A Senate panel voted to advance a slate of nominations for high-ranking Interior and Energy Department posts on Thursday, despite strong opposition to one of the nominees from Sen. Debbie Stabenow, who voiced concern that the administration is moving too fast in its approval of natural-gas export terminals.
The Michigan senator, whose state is home to chemical-manufacturing giant Dow Chemical, was the only member of the Senate Energy and Natural Resources Committee to vote against the otherwise noncontroversial nomination of Christopher Smith to become assistant secretary for fossil energy at DOE.
“I still am very concerned about Christopher Smith,” Stabenow said during the hearing. “I don’t believe there’s an understanding at DOE of the balance that we need between exporting natural gas and understanding the critical resource we have for improving manufacturing in our country by keeping prices low for consumers and manufacturers.”
Critics of expanded exports say that if U.S. natural gas is shipped abroad, it will push up prices domestically. Supporters counter that exports would bolster trade and aid the economy.
Stabenow’s concern over what she describes as the administration’s fast pace of approvals for new export terminals is strong enough that the senator was weighing a hold on the nominee as of last week.
Sen. John Barrasso, a Wyoming Republican, was quick to counter Stabenow’s assertion during the hearing. “It’s not that this administration is acting too fast on liquefied natural-gas exports,” he said. “This administration is acting too slow.”

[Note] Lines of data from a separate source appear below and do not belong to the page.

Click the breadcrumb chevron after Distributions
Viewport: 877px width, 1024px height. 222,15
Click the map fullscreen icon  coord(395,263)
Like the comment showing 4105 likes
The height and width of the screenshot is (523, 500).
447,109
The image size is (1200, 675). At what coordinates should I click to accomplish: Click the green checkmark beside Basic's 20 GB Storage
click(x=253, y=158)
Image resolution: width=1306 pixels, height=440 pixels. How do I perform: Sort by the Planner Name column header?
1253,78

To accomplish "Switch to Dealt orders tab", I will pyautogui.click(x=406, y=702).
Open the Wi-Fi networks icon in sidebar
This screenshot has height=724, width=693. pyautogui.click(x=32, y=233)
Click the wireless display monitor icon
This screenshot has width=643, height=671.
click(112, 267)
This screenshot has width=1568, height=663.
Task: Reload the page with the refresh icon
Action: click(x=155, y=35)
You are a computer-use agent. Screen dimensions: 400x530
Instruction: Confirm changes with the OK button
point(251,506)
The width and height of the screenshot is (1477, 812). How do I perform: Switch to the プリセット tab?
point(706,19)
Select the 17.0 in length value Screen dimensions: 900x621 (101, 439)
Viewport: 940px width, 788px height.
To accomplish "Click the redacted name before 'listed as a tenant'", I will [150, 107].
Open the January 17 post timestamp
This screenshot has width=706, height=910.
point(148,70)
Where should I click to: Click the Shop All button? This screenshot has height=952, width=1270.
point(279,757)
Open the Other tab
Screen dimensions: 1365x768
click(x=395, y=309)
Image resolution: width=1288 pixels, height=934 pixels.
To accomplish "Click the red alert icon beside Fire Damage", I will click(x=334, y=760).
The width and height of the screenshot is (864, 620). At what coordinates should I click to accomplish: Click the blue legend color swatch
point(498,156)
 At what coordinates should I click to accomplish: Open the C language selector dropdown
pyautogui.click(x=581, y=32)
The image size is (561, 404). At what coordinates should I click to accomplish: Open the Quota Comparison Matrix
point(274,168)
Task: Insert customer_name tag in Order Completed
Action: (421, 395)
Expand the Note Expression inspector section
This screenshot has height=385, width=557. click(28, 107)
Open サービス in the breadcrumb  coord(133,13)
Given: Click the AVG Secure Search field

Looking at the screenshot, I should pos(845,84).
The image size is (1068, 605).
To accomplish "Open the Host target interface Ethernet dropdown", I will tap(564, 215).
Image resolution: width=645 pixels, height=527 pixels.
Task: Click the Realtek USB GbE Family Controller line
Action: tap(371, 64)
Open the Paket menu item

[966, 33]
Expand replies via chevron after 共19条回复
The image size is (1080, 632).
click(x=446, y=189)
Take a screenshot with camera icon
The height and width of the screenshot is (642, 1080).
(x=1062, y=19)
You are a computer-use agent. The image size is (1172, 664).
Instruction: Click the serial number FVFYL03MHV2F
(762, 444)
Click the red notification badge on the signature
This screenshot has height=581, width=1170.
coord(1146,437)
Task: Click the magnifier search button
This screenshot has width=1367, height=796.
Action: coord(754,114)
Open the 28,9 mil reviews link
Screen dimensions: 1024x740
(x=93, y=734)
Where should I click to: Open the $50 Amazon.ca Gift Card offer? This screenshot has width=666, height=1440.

He added: “In three and a half years, the administration has used its discretion to approve only five applications for liquefied natural gas. Meanwhile the administration is sitting on over 20 pending applications.”
Sen. Joe Manchin, a West Virginia Democrat, also defended the nomination.
Addressing Stabenow directly, Manchin said: “You’re saying he just wants to throw caution to the wind, I didn’t get that at all.”
“I interviewed Chris Smith also and I found not that he wanted to turn the spigots loose, but basically he was looking for that balance,” Manchin said.
Committee Chairman Ron Wyden, an Oregon Democrat, acknowledged that debate over fossil-fuel exports is heating up and announced that the committee will hold a hearing on crude-oil exports the week after Congress returns from recess. An aide for the committee confirmed that the hearing will take place Jan. 30.
What We're Following See More »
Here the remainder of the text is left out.